We think that the problem is stems firstly from the Newtonian idea of cause and effect – that big causes lead to big effects. Therefore, to have a big effect, you need a big cause. This isn’t really true though. If you study major accidents, it’s often, at best, small things, sometimes called “weak signals”, that signal that something is amiss. Of course, the problem is that after the accident those signals no longer seem so weak, because we can draw an easy correlation between the weak signal and the accident. But, in the moment, the signals are weak indeed, and many times, they are so weak that only in retrospect, after the accident, can those signals have meaning. So, in the moment, we go along, assuming that there’s nothing to fear, when mayhem is about to ensue.

That’s why we think that there needs to be a paradigm shift in safety management. Most tools and interventions in the safety profession are designed to find obvious things – hazards, “unsafe acts”, etc. But there are few tools designed to help safety professionals understand and find those “weak signals” in organizations that lead to real disasters. Part of the problem, in our opinion, is that many of these weak signals are just normal work – i.e. things continuing on successfully. And, in the safety profession, we’re not equipped to learn from success. Our bread and butter is learning from failure (or at least it should be). But if all we do is learn from failure, we learn about only a small part of our organization’s operations, because most of the time things don’t fail. Most operations succeed, and we have no idea why. For example, what if the same things that we think are leading to failure (e.g. “unsafe acts”) are also leading to success? Wouldn’t that suggest that saying that accidents are caused by human failure is, at best, inadequate at explaining accidents?

The time has come for the safety profession to change focus. We need to stop learning from failure alone and start looking for those weak signals, those normal, everyday things, that may be the triggers of the next major accidents in your organization. Diane Vaughn, called this the “banality of accidents”. Why?

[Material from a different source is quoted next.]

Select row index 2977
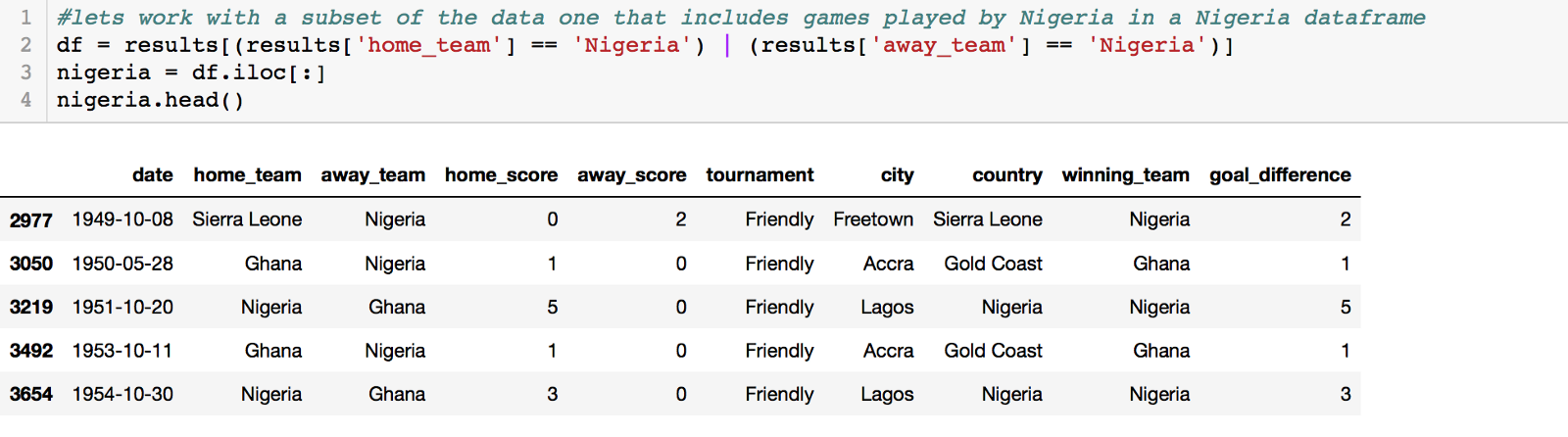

Because accidents are caused by everyday work.

So how can we start looking at and learning from normal, banal work in our organizations, so we can both increase the chance of success and decrease the chance of failure? Here’s some tools we recommend you consider:
  • Get out from behind your desk, get on the shop floor, and learn from your workers. Note, this is not the same things as you going out and looking for “unsafe” things. This is not a hazard hunt. Certainly we’re not asking you to ignore clearly dangerous situations, but this excursion onto your shop floor is designed to help you learn about what’s actually happening on a daily basis in your organization.
  • Consider holding debriefing sessions after a shift or a project with work crews and multiple levels in your organization (from top to bottom). This is commonly done in the military, but not as much in the civilian world. Ask your crews what worked, what didn’t, and what surprised them? Where did they have to bend the rules and change the plans to get the job done? Where were the rules and plans spot on? Where did they feel uncomfortable with the task? (Obviously this should be done in a safe, blame-free environment, so that workers feel comfortable sharing.)
  • Conduct a formal success investigation. Next time a project goes right (however you define that in your organization), do an investigation, just like you would if there had been a failure. Interview witnesses, look at evidence, etc. Find out why things are working and you just might find some clues as to how things could fail that you weren’t aware of.
  • Start learning about drift, weak signals, and human and organizational performance. There are plenty of resources out there, this blog being one of them, but others, such as other blogs (like this one and this one), podcasts, and authors (like this one and this one) that can get you started.